As a fortress Stirling possesses a history which places it first among the castles of Scotland; as a palace its record entitles it to rank above Dumbarton and Edinburgh. Its double use as stronghold and as dwelling-place of kings gives it a unique position among the royal houses, for Falkland and Linlithgow were pleasure palaces erected upon the sites of ancient castles, and Holyrood was built as a kind of extension to a defenceless, low-lying abbey. Edinburgh Castle, it is true, was for centuries a seat of kings as well as a famous fortress, but long before the Stewarts took up residence in England the abbey-palace as a home had superseded the stronghold. In the sixteenth century Edinburgh Castle was preferred by royalty to Holyrood only in times of peril. Queen Mary moved up from the valley to the rock before giving birth to James VI., the Riccio murder having made her realise the danger of living at the palace.
A CHIMNEY OF THE PALACE.
There was never a Holyrood Palace at Stirling to rob the castle of any of its glory. Kings might have lived in Cambuskenneth Abbey instead of on the summit of the windy rock; but it did not seem good to James IV. or any other monarch to erect a royal house beside the convent near the river. At Stirling the much-beloved old castle underwent various changes as the centuries rolled on; and when, with the advance of time, the taste for luxury developed and the Renaissance style of architecture was introduced from France, the fortress, instead of ceasing to be occupied by royalty, was crowned with a richly-carved palace.

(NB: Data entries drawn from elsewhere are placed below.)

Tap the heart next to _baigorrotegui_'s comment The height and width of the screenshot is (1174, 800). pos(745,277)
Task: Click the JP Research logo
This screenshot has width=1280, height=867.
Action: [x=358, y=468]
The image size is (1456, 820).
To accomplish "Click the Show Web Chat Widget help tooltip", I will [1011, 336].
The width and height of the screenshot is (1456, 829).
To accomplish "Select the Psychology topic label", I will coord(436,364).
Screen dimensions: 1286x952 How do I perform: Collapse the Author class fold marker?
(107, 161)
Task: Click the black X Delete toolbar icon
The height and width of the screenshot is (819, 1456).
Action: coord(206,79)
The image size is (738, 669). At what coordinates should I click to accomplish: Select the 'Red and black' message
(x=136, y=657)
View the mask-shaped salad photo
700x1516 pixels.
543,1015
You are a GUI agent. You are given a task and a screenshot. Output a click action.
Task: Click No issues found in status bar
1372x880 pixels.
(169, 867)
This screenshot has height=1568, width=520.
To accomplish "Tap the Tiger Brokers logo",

Until Scotland was forsaken by her ancient line of monarchs Stirling remained as much in favour with the kings and queens as the palaces of Falkland and Linlithgow, which were almost unencumbered with a castle’s fortifications.
Stirling Castle thus retained its hold on the affections of the Scottish sovereigns. It therefore stands out from its sister castles in that it kept its place as a royal residence beside the palaces of Falkland and Linlithgow, while Dumbarton became more of a noble’s stronghold than a prince’s seat, and while Edinburgh sank from its position as a monarchs’ home to that of a mere garrison fortress. Stirling, to be sure, also fell from its high estate, but its humiliation was long delayed, and did not come until after the Royal Family had ceased to be domiciled in Scotland.
All down the centuries Stirling Castle has been a place of arms, but since royalty ceased to dwell under its roof soldiers have become its most important, and almost its only, occupants. After the Union of 1707 the British Parliament followed the Scottish Estates in maintaining a garrison in the fortress, as well as in Edinburgh and Dumbarton, but the statement often made that the Treaty of Union requires this arrangement to be kept up has no foundation in fact. The error possibly arose from the confusion of the Union Treaty with an agreement made by Scottish and English commissioners in 1641. This earlier set of articles contains a clause providing for the furnishing for military purposes of the Castle of Edinburgh and other strengths of the kingdom. Long before the Union was carried out this Treaty became null and void, for the Scottish Parliament in 1661 rescinded all statutes that had been passed since 1640. Stirling Castle is used to-day as barracks, but the Government is not bound by any treaty to maintain a garrison in the fortress.